Michele Halstead was officially named the new vice president for administration and finance this summer after a competitive national search to fill the seat left by Jacqueline DiStefano in November 2012.
Halstead said this position was “a long time coming.” Having earned one of her bachelor’s degrees at SUNY New Paltz in 1991, she has since worked at the college for 20 years in different capacities, most recently as assistant vice president for administration and finance.
She previously served as assistant director of accounting services, director of accounting services and held interim positions as chief financial officer, director of accounting services, supervisor for the office of institutional research and acting director of student accounts.
“It’s good to have grown up here in the town and to have grown professionally here,” Halstead said. “It’s scary and exciting. It’s a huge position.”
But it’s a position Halstead said she’s ready to fill. With her years of experience in professional and personal capacities at SUNY New Paltz she said her knowledge of the inner-workings of the campus is unmatched.
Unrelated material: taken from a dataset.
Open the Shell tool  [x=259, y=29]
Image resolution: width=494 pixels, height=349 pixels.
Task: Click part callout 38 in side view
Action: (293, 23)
“My job was to watch the money come in and to watch the money come out,” Halstead said. “Having had the experiences through accounting, the one thing I felt comfortable saying [in my interview] was that I know this budget better than anyone who has come before me and possibly anyone who will come after me.”
Halstead said the interiewing process was “strange,” particularly as an internal candidate. Throughout the search period, she interviewed via Skype in her office and had face-to-face interviews with her own colleagues at a Hilton Garden Inn in Albany, N.Y.
“My colleagues, knew [I was applying] and if I didn’t make it, they’d know,” Halstead said.
However, Halstead said there are some advantages to being an internal candidate.
“Knowing the finances the way I do and the way I got to know them and building relationships with those around me has helped,” Halstead said.
President Donald Christian said that Halstead’s knowledge of the campus certainly helped her in the process but that her application stood out.
“As I looked at the candidates that emerged in the national search she was the best,” Christian said. “Several people told me from when they first saw her printed application that if she had been applying from some other college or university, her credentials would have caught their attention right away. It was a really nice alignment of her experiences here and her ability to shine in a national search.”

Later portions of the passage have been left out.